# Requirement
Leave out the pictures, and reproduce exactly the lines from the line containing "You are a computer-use" through the final line of the entries.

# Collected data entries

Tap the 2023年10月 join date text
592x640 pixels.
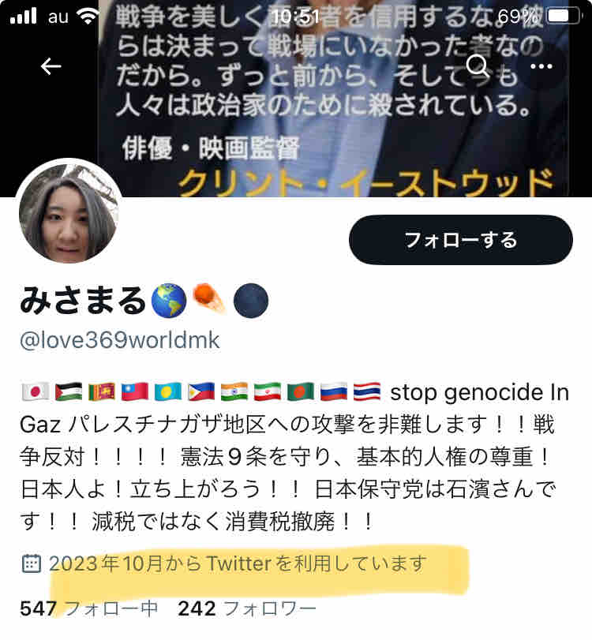click(238, 563)
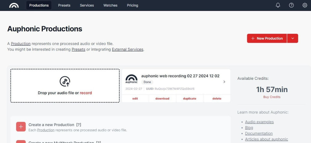Switch to the Presets tab
This screenshot has width=311, height=143.
(64, 5)
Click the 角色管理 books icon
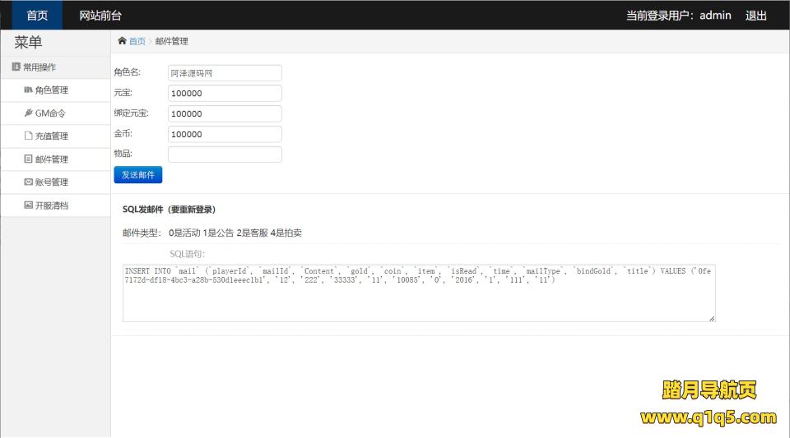This screenshot has height=438, width=790. (28, 90)
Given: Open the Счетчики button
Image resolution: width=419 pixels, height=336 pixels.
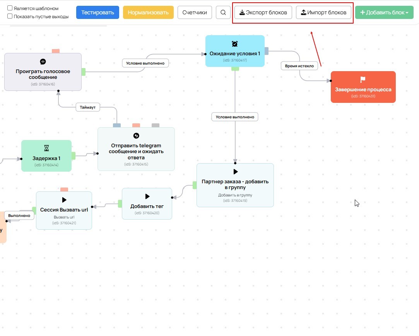Looking at the screenshot, I should coord(195,12).
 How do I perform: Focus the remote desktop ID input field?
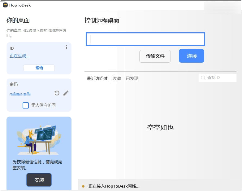click(145, 39)
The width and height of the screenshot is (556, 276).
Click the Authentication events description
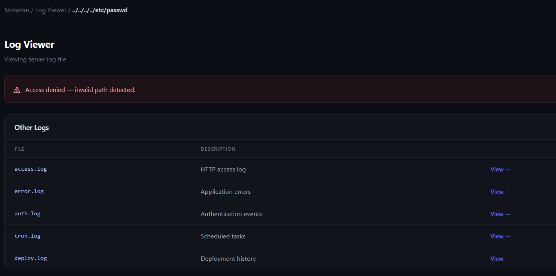[x=231, y=214]
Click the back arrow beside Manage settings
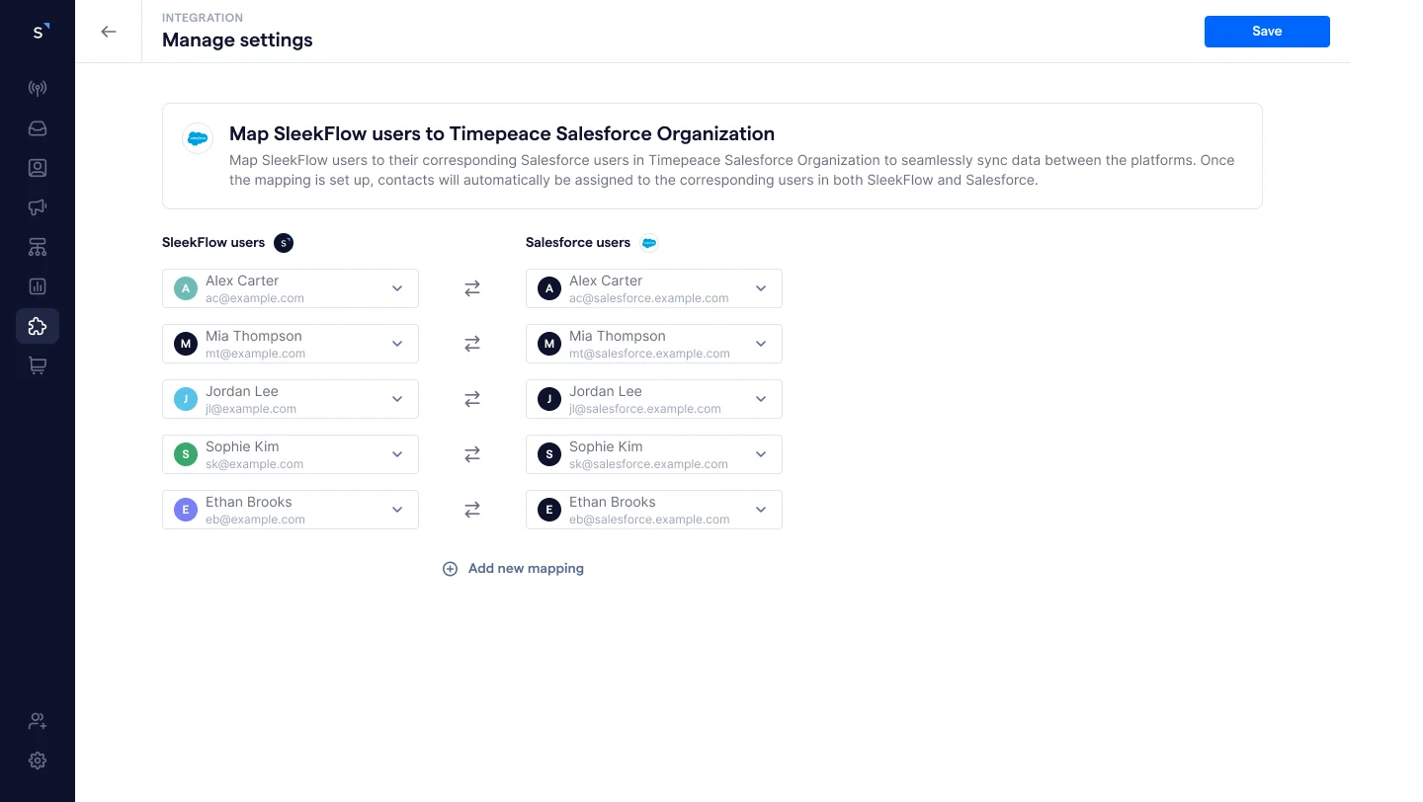This screenshot has height=802, width=1423. (x=109, y=31)
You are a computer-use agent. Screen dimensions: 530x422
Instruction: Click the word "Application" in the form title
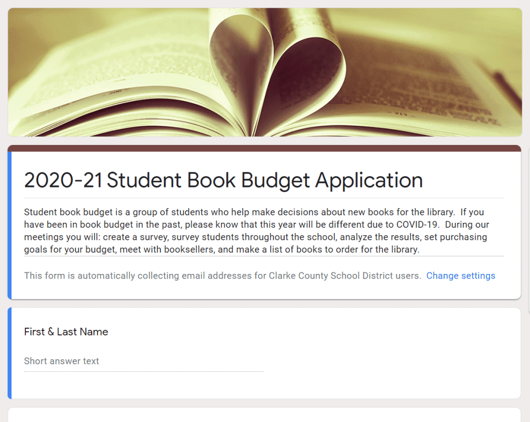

# Result of this exercise
You are a computer-use agent. Screen dimensions: 530x422
Instruction: Click the word "Application" in the form title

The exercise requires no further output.